Sam “The Puzzle King” Loyd (1841-1911) is considered by many as one of the greatest puzzle creators of all time. He created thousands of puzzles, most of them being mathematical brain teasers. He was also a prolific composer of highly entertaining chess problems. His style was distinguished by wit, humour and the story telling aspect.

In 1859, the editor of the Chess Monthly thought up a little story and tasked the then  18-year-old Loyd to compose a chess position to go with it. The story revolves around a chess game played between a king and his general/minister during a time of war. While the battle is raging outside, they continue to calmly play the game as if nothing else matters. The king announces a checkmate only to see stray bullets hit some of his pieces one by one, breaking them into fragments. This, as it turns out, changes the evaluation of the position every time.

It took less than a day for Loyd to come up with a three-part story to match the narrative. Later two prominent composers expanded the theme by adding a prequel and a sequel.

Loyd picked “Skirmish at Bender” as the stage for his tale. King Charles XII of Sweden, playing white, was said to have obtained the following position while his camp was being besieged by the Ottomans.

Charles XII calmly announced a checkmate in two moves.

The prequel – White to play and mate in two moves Pal Benko (2013)

This one is easy enough. White can play 1.R4g5+ hxg5 (1…Kh4 2.Nf3#) 2.Rh7#. 

Suddenly, a stray ottoman bullet hit the white rook on g4 and smashed it to smithereens. Ignoring the worried look on his minister’s face, Charles XII studied the position – now minus the rook on g4 – without a care in the world. After a brief thought, he announced a checkmate in three moves!

Act 1 – White to play and mate in three moves Sam Loyd (1859)
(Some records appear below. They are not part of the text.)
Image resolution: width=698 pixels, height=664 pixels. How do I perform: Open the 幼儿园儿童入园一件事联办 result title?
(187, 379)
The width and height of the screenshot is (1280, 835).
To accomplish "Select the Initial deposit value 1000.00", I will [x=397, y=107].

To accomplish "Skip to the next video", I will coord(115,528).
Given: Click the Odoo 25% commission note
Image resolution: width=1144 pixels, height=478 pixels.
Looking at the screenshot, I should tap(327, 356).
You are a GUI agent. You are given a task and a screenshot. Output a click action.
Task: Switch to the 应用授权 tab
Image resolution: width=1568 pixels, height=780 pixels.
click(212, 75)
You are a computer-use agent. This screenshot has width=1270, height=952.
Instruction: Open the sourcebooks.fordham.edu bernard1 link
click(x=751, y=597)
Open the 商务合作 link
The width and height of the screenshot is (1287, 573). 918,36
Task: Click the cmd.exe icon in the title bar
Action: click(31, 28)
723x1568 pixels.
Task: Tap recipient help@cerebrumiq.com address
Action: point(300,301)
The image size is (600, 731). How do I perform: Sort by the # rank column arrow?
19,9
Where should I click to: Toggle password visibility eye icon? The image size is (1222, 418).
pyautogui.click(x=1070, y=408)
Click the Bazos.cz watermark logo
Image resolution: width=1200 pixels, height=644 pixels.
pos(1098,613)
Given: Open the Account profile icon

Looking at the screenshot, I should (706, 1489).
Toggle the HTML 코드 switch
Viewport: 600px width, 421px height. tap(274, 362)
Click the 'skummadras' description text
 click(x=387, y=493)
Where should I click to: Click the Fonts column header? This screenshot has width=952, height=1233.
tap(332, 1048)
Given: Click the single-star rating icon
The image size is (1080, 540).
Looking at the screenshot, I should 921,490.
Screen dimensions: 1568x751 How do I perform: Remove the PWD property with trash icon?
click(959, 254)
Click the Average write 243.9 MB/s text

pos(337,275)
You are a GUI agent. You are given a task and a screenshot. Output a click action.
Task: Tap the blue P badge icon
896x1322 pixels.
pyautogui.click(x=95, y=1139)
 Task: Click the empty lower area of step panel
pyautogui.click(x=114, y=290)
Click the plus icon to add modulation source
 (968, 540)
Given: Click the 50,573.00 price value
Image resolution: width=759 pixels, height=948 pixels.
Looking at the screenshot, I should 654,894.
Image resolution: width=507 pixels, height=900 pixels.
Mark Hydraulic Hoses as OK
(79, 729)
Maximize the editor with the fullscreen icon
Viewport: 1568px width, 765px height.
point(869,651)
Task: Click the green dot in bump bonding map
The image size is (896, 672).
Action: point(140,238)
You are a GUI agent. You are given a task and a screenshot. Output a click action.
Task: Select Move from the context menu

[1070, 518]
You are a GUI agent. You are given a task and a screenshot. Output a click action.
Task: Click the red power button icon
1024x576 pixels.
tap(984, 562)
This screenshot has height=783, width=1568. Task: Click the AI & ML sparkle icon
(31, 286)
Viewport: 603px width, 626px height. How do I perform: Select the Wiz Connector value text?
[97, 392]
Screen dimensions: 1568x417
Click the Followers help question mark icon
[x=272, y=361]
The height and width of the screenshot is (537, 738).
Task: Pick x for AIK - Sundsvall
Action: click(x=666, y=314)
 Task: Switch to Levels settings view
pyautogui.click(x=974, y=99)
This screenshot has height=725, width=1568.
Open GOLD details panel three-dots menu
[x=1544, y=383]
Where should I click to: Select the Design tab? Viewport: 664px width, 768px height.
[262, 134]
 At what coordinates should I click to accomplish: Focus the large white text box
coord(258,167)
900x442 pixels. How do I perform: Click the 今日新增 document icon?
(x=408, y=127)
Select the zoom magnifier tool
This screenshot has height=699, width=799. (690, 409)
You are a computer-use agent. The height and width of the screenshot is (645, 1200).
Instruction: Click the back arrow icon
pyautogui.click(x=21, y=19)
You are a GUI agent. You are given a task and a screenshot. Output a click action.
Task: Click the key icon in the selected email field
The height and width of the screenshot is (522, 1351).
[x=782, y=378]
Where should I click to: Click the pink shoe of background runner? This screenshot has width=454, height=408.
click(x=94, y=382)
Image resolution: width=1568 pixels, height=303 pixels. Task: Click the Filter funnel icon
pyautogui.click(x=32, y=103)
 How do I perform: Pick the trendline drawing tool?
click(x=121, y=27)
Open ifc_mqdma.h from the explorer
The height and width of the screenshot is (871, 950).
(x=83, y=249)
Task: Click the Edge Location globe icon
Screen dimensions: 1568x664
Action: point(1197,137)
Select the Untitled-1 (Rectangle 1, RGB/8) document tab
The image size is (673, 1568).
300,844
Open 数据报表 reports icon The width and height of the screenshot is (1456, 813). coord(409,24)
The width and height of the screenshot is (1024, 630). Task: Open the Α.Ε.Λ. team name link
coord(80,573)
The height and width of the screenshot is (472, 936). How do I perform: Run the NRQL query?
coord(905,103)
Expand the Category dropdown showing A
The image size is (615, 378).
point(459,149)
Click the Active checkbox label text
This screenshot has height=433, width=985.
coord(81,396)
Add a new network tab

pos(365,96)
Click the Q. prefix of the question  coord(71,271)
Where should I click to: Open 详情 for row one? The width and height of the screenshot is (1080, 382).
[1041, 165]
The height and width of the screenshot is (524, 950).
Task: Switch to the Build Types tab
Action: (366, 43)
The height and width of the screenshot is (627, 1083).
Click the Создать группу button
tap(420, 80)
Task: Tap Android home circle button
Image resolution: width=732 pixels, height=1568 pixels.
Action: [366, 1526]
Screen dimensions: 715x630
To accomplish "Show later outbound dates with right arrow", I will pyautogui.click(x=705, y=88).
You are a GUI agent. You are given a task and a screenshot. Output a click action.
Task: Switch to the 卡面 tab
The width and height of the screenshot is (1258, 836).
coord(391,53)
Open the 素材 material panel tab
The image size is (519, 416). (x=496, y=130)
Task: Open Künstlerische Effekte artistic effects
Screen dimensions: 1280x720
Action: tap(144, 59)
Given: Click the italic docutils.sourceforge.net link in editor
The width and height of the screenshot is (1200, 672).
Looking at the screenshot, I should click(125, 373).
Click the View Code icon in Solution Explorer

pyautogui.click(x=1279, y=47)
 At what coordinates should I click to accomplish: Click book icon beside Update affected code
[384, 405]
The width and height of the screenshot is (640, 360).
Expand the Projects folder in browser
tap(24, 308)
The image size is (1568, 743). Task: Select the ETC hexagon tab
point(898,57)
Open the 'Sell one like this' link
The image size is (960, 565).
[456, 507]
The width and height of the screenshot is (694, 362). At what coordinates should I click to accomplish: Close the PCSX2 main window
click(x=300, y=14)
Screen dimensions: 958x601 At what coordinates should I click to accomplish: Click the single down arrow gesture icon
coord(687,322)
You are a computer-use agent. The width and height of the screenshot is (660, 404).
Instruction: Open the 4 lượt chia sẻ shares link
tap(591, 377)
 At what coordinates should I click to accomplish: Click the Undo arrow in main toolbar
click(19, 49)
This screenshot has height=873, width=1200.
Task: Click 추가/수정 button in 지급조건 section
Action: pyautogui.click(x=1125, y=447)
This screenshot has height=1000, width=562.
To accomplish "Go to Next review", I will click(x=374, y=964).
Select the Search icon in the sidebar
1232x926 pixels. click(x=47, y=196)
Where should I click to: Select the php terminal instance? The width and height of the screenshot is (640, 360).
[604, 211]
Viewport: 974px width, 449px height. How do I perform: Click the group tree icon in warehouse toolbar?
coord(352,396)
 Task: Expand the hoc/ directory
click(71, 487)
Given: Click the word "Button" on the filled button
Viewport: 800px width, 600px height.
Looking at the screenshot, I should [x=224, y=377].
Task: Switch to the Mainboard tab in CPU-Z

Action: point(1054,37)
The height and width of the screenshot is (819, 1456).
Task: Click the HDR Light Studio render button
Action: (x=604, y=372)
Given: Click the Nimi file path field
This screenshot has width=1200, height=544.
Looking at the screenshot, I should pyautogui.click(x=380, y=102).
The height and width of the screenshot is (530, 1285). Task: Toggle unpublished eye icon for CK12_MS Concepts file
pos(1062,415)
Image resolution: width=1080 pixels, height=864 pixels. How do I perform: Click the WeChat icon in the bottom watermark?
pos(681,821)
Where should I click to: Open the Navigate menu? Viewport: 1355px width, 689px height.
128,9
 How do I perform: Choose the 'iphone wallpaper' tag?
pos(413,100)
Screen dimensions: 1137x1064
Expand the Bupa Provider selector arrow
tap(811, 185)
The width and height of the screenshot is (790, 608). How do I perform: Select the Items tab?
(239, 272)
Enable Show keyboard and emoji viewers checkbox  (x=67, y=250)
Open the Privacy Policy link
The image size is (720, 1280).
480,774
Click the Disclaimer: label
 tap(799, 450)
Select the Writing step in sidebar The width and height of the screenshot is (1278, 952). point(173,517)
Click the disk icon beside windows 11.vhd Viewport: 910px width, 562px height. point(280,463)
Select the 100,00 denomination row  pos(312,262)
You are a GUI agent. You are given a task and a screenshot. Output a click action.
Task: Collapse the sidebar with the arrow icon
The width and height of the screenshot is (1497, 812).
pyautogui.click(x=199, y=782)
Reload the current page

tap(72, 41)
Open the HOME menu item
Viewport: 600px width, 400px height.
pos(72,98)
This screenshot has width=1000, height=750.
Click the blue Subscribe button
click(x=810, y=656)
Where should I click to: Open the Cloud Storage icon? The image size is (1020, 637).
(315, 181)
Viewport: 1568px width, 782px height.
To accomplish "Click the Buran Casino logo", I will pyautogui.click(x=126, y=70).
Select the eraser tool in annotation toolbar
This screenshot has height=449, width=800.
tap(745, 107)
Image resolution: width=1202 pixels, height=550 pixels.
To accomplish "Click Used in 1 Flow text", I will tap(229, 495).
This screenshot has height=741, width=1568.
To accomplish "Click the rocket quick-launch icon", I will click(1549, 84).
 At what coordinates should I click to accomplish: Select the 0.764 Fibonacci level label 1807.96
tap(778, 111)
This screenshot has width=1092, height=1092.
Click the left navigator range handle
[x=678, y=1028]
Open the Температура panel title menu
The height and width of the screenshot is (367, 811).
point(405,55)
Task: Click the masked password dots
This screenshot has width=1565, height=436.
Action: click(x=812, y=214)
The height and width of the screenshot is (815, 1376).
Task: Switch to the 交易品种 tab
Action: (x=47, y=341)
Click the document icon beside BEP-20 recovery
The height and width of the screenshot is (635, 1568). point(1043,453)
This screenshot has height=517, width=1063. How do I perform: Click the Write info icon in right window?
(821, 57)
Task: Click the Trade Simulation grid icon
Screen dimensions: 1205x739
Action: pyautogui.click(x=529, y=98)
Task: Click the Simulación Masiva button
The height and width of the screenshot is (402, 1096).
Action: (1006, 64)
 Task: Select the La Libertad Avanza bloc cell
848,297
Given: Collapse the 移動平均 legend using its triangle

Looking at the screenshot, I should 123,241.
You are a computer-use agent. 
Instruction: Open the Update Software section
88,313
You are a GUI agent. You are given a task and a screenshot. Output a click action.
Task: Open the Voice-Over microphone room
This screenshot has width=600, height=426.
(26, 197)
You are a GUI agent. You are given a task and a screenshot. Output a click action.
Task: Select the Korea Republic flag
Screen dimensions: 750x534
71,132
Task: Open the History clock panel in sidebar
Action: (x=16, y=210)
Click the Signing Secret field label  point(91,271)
1.Nf3 only leads to a checkmate in four moves. (1…Be1 2.hxg3 Bxg3 followed by a waiting move and 4.g4#).

1.Rxg3 Bxg3 (1…Bxe1 2.Rh3+ Bh4 3.g4#) 2.Nf3 Bxh2 3.g4# is quicker.

Scarcely had the words escaped the king’s mouth, another bullet broke through and accounted for the poor knight on e1. Charles XII calmly asked his now very agitated partner to look for the other white knight among the captured pieces and proceeded to examine the new position. “Aha”, he said. “We might not need that knight after all. I still have a checkmate in four”.

Act 2 – White to play and mate in four moves Sam Loyd (1859)

1.hxg3 (1…Be1 2.Rg4 Bxg3 3.Rxg3 Kh4 4.Rh3#)  Bc5 2.Rg4 Be7 3.Rh4+ Bxh4 4.g4#

Soon after, another ottoman bullet made its way through and accounted for the white pawn on h2. The minister, whose enthusiasm for the royal game was visibly dampened by all the flying bullets, tried to talk the king into abandoning the game. However,  as you can probably guess, the king was now engrossed in this new position. “Thankfully, I still have a checkmate in five”, he claimed.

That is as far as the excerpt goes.